待ち伏せがいないのも、ただの人間が長時間この空間にいる事が出来ないから。
それを聞いて、もう俺って普通じゃないんだなぁーあはは、とか少し悲しくなった。
「なんにせよこっちには好都合だな」
待ち伏せがいない上に、セシルがいれば単純に頭数が増えるだけでなく戦力は倍以上。
「生だと魅力も倍じゃろう?」
害も倍なのはこの際目を瞑ろう。
階段を昇りきると、お誂(あつら)え向きの扉が出て来た。
「いかにもだな。
逆に不安になってきたけど、本当にあってるよな?」
「心配するな――」
すっ、とセシルが右手を扉に翳す。
すると間を置かずに扉が吹き飛んだ。
乱暴者め。
「ほれ、大当たり」
促され、視線をやると、扉の向こうは謁見の間らしく、一番置くには無人の椅子が三つ。
そして、円形にくり抜かれたドーム状の天井から導きのように降り注ぐ月光。
光に照らされるこの空間の中央に、膝をついて待つ白銀の騎士。
俺達がやって来たのを察して立ち上がるが、その動き一つとっても無駄のない洗練された動き。
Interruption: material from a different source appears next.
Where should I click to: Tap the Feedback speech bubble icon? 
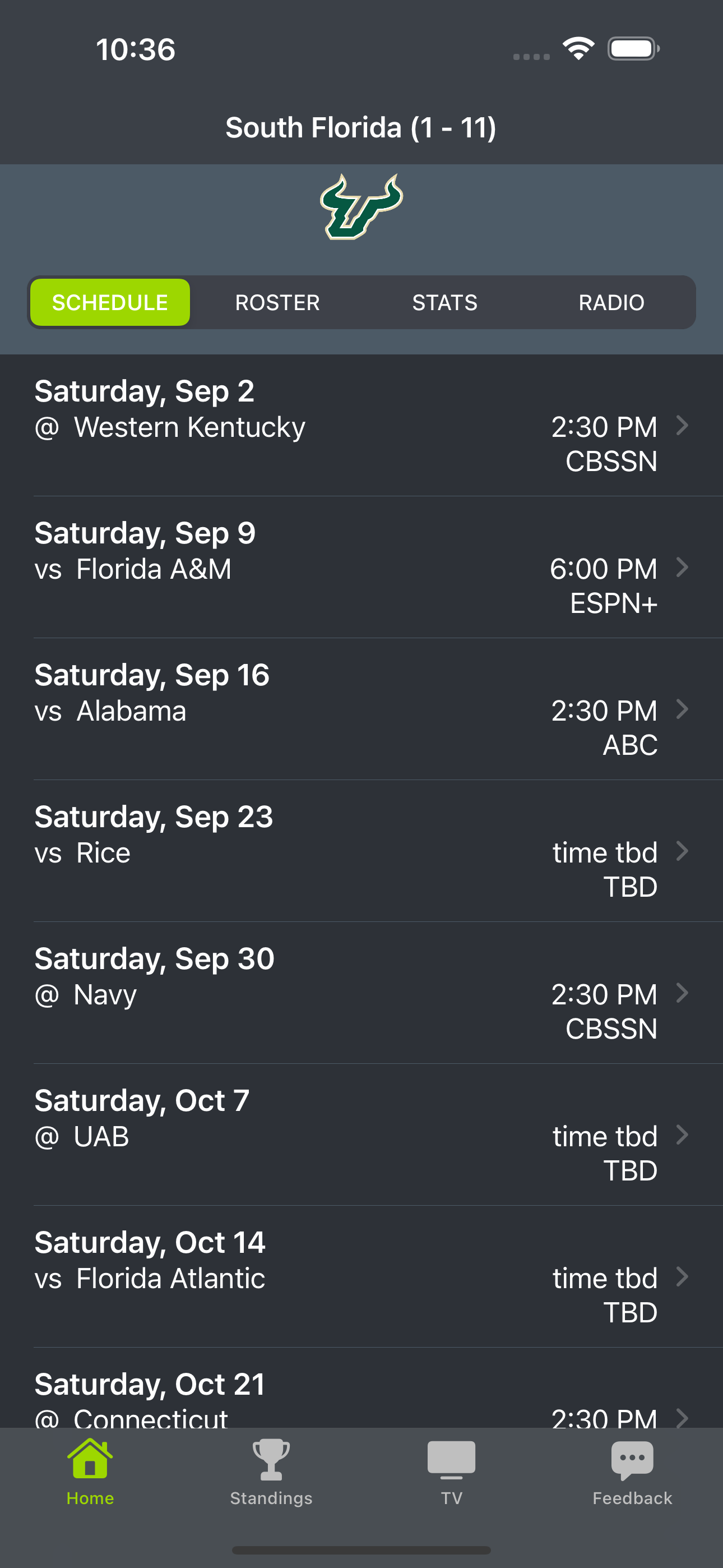coord(632,1459)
――否、この存在を知る者である俺から言わせれば、まるで機械じみていて恐ろしい挙動。
白銀を纏いし天使。
言い換えれば、神の兵器。
「――――んぷっ!?」
グイッと胸ぐらを掴まれ引っ張られてキスをされた。
誰とか言う必要はないが一応言っておくと勿論、セシルだ。
「先程の助けた分はこれで清算してやろう」
反論する暇もなく、セシルの発言に押し黙るしかない。
くそぅ。
体中に熱が巡る。
セシルが肉体強化の魔導をかけてくれたのだろう。
正直、この魔導がなくてはあの天使とは勝負にならない。
「だがまぁ」
悪魔は舌なめずり。
「魔導をかけてやった借りが発生するから、それはまたキス一回で勘弁してやろう」
「完っ全に悪徳商法の手口じゃねえか!」
しかも俺に返済チャンスが無い。